Guided by his diverse experiences they used her great wealth and drive to reconstruct the buildings and to turn Dartington into a centre of excellence with a simple vision: to create a society that is sustainable, just and enriching. Enough: I am sure that if you want to know more you will follow the links I have given you. It is a wonderful story – and an ongoing story as Dartington Trust explores new ways of living up to its vision but now without the support of Dorothy’s money. Back to the gardens.
In part they are very formal. Here we are looking over the so called Tiltyard to the back of the Great Hall with the extremely well groomed Irish Yew trees known as the ‘Twelve Apostles’ just this side of a formal bed created by Dorothy Elmhirst and called ‘The Sunny Border.
Almost bare during the winter, when it is usually completely replanted, as the season progresses so we see a celebration of the Dartington flower colours: yellow, blue and white.
I love the feverfew that clings to the wall.
This is known as the Tiltyard with the Twelve Apostles to the left. When this area was cleared out and reconstructed as well as it could be, it was thought that it must have been a tilt yard and so it was named. Further research indicated it was something far less romantic – a midden. By that time the name was so well known and in so much literature that to change it would have been difficult. Anyway, if you were this beautiful, which name would you choose?

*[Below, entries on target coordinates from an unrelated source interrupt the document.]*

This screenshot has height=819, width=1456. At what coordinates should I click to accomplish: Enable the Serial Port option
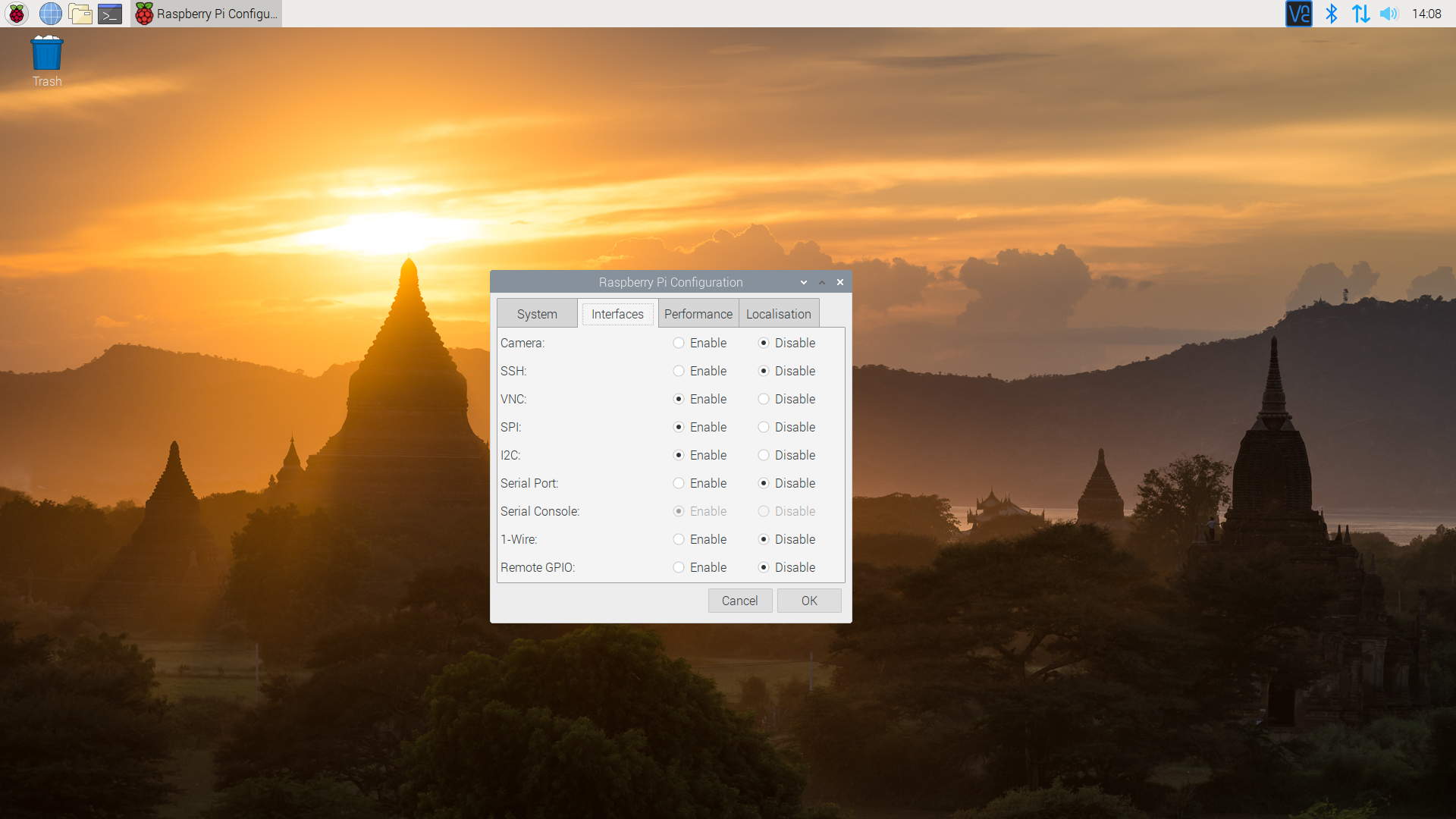(x=679, y=483)
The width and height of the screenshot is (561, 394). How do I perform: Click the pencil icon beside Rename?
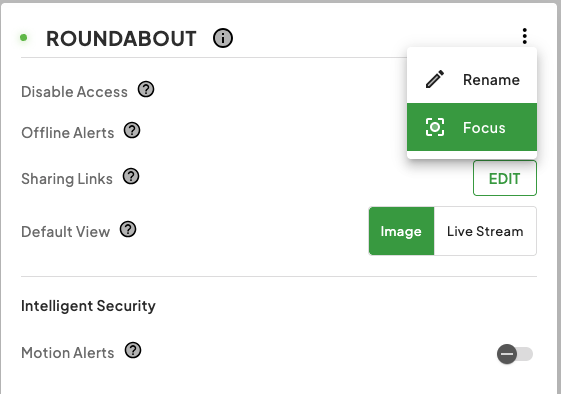pyautogui.click(x=435, y=79)
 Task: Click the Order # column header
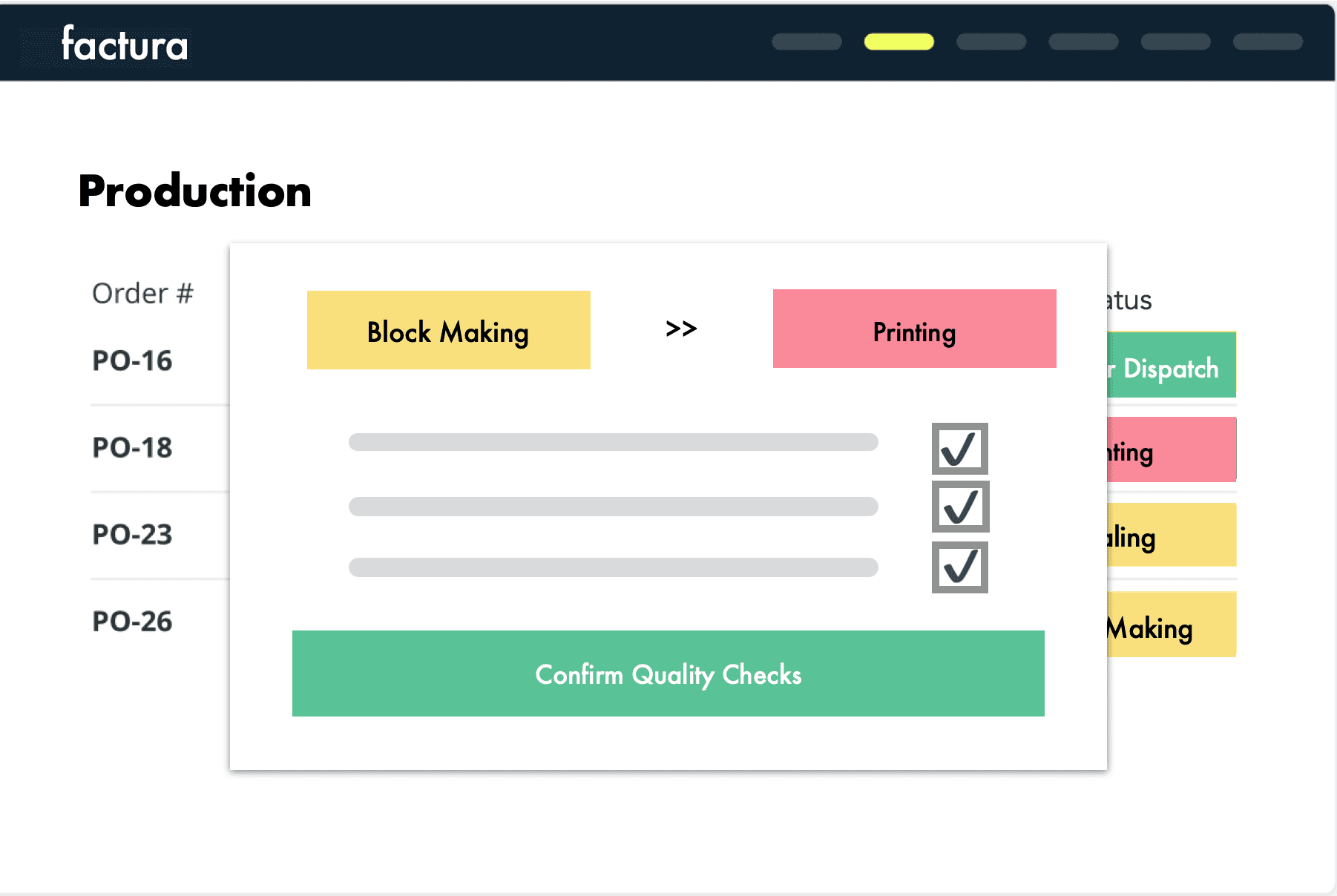(142, 294)
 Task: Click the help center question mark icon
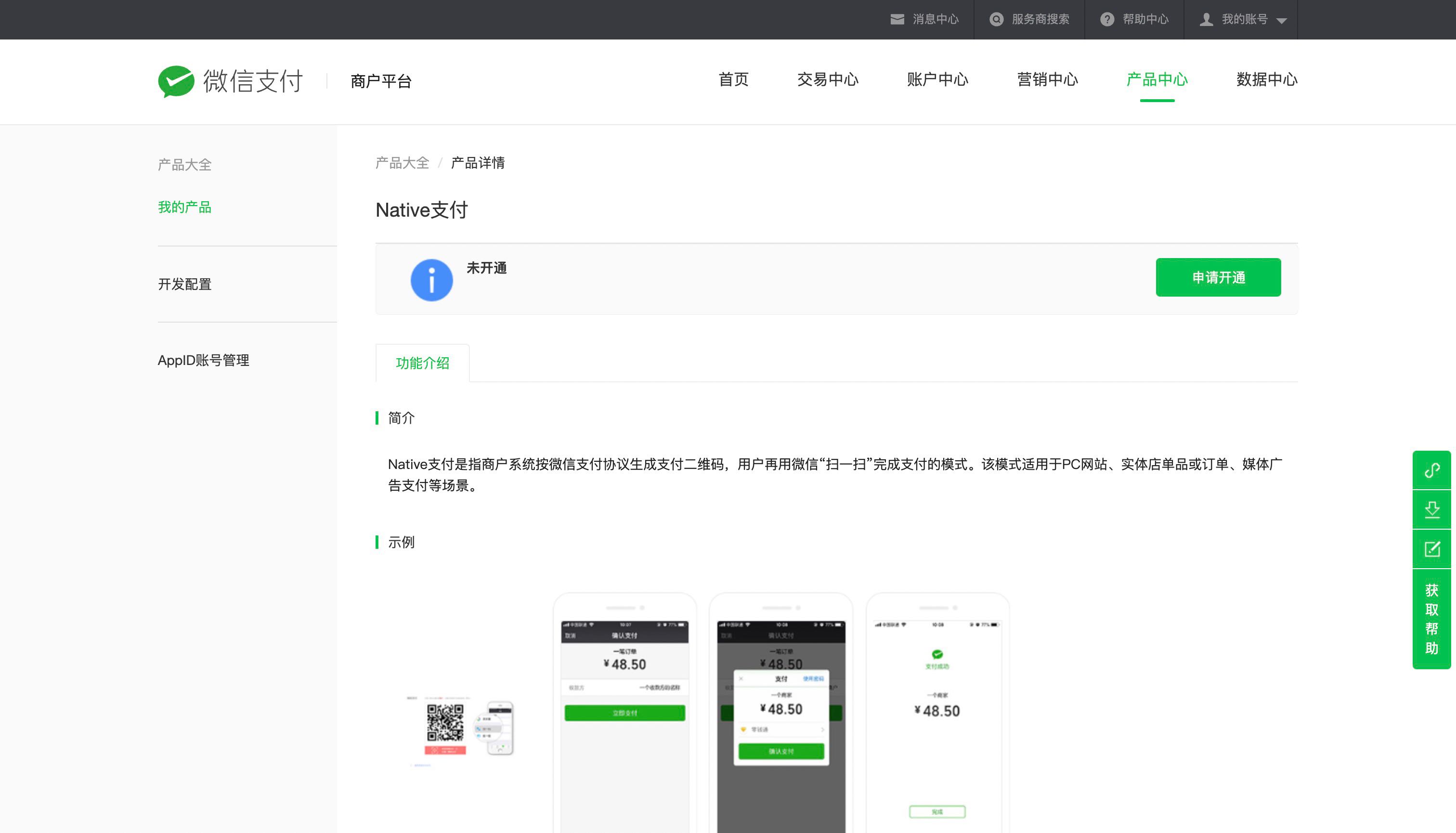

Another view of the Tiltyard to highlight the old Scots Pine opposite the Apostles as this is now a piece of history. Sadly, and very unexpectedly, it crashed down.
Fortunately nobody was hurt and trees have a finite life and so there is little point in getting upset when one comes to the end.
Personally, I prefer it away from the Hall and its formal grounds into the areas where everything is a bit less regimented.
These areas are at their best in spring . . .
. . . or should I have said autumn?
Then, of course, there is the winter when the snowdrops . . .
. . . announce the coming of spring . . .
. . . and, before you know it, it is summer and the season for festivals including Ways With Words at which Marcia spoke for a few years. Now, as she puts it when gently declining any invitations to speak, ‘It’s not about me, it’s about the books and they can speak for themselves.’ Well, it’s perfectly true – they do.